VW’s hottest hatch is also more premium
Here’s where we usually tell you all about trim levels and options, but the 2018 Golf R is simple: It only comes in one trim and it’s fully loaded with the adaptive suspension, 8-inch navigation, 4Motion all-wheel drive and the VW Digital Cockpit. That price also rolls in all of the available active and passive safety tech. Beyond that, it’s LED headlights are uniquely styled among the Golf family, as is its only slightly more aggressive body work and exhaust. Pricing starts at $40,635 for the six-speed manual or $41,735 with the new seven-speed DSG. (Both prices include an $850 destination charge and VW’s new 6-year/72,000-mile bumper-to-bumper People First Warranty.)
The 2018 Golf R almost perfectly bridges the gap between the a fully loaded GTI Autobahn (about $4,000 less) and a base Audi S3 Premium Plus (about $4,000 more), sort of combining the best tech of its VW parentage with the more potent AWD powertrain of the Audi. I think that puts the Golf R in a very sweet spot in the lineup, especially since sticking with the VW badge gets you that sweet hatchback profile.
For most, however, I’d recommend sticking with the GTI. It’s lighter and simpler, which makes up for the lower power and lack of AWD. I think the GTI is just as fun on a twisty road and would only really recommend the R to someone planning to autocross or occasionally track their daily driver. Plus, the midtier GTI SE trim level we recommend is about $10,000 cheaper.
However, the Golf R’s place in the pecking order among its at-large competitors is a bit difference.
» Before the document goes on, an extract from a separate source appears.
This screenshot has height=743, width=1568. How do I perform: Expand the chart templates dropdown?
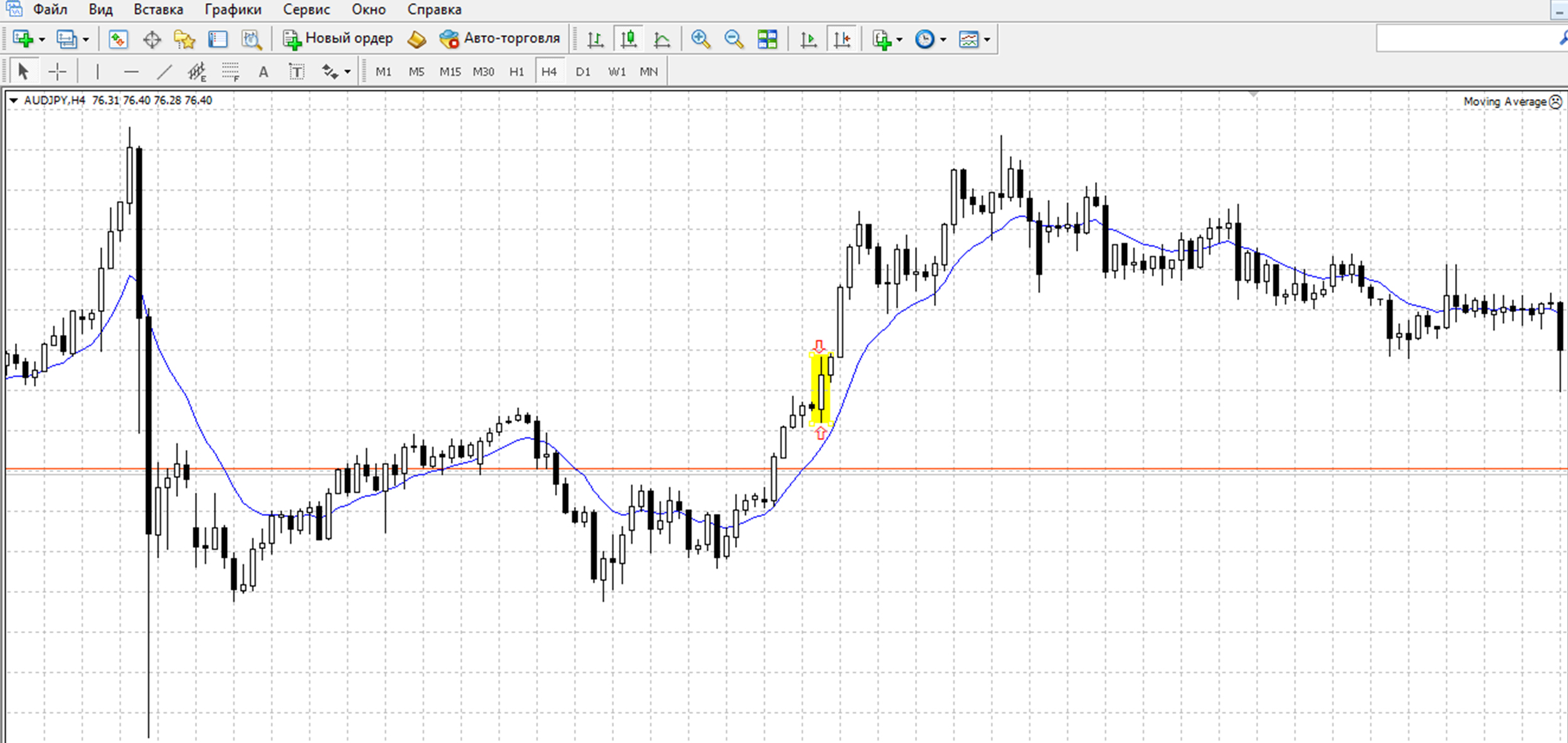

The Subaru WRX STI has a more sophisticated all-wheel-drive system. The Focus RS is much more powerful. And the Honda Civic Type R is the true king of the hot hatchbacks with its track-focused performance. However, the Type R and the RS are pretty hard to find and often come with high markups.
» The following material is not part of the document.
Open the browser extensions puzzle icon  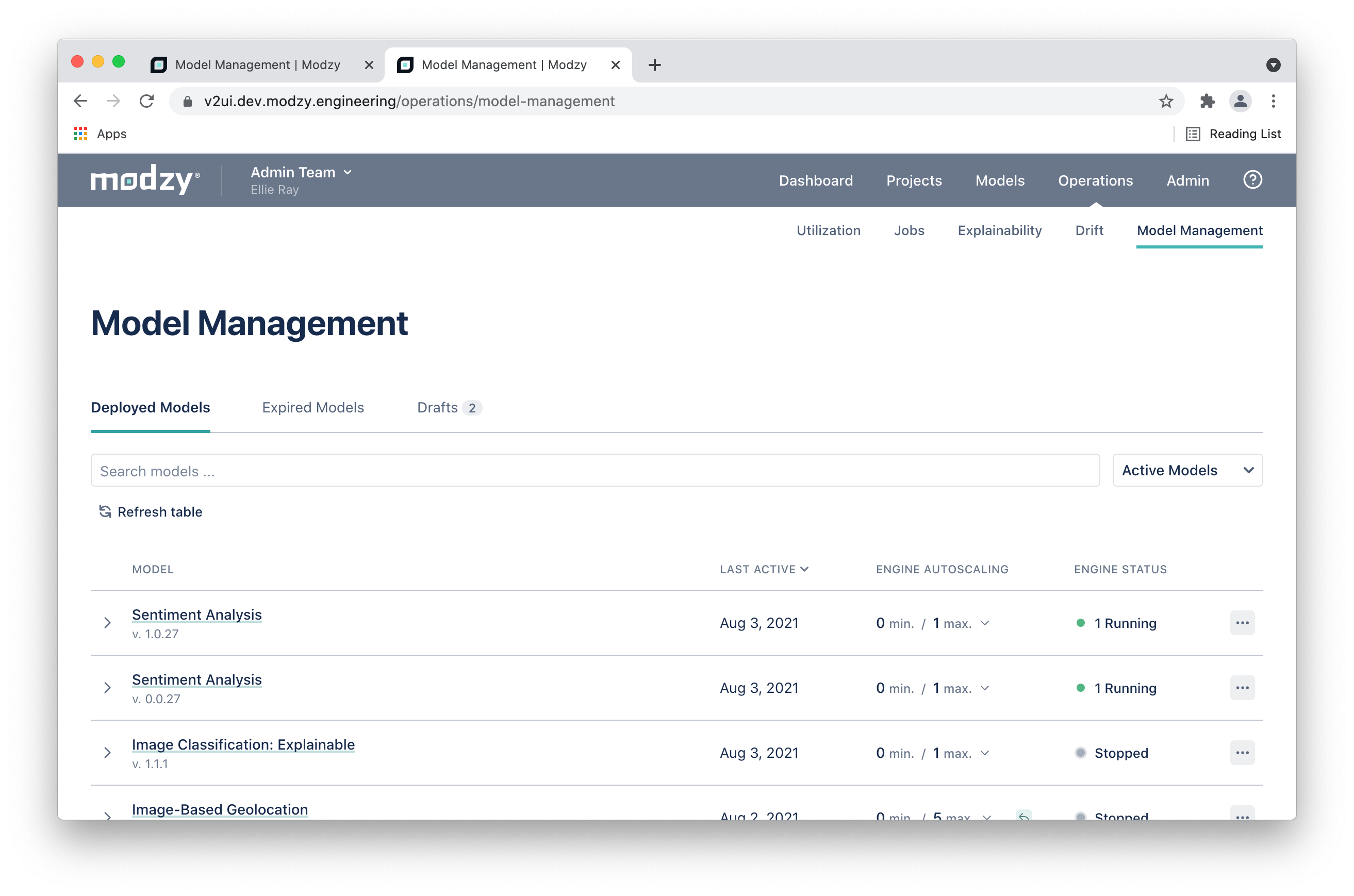click(1207, 101)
Of these vehicles, the Golf R probably has the best balance of price, competitive street and track performance and premium comfort and tech. (Plus, it looks like the sort of car an adult would drive; its styling is sporty without massive intakes and goofy wings.) Like its brother, the GTI, it’s not the best at any one thing, but it’s really good at everything. That’s a bit tougher to sell in this performance enthusiast class where specs and speed are king, but it hits a sweet spot with me.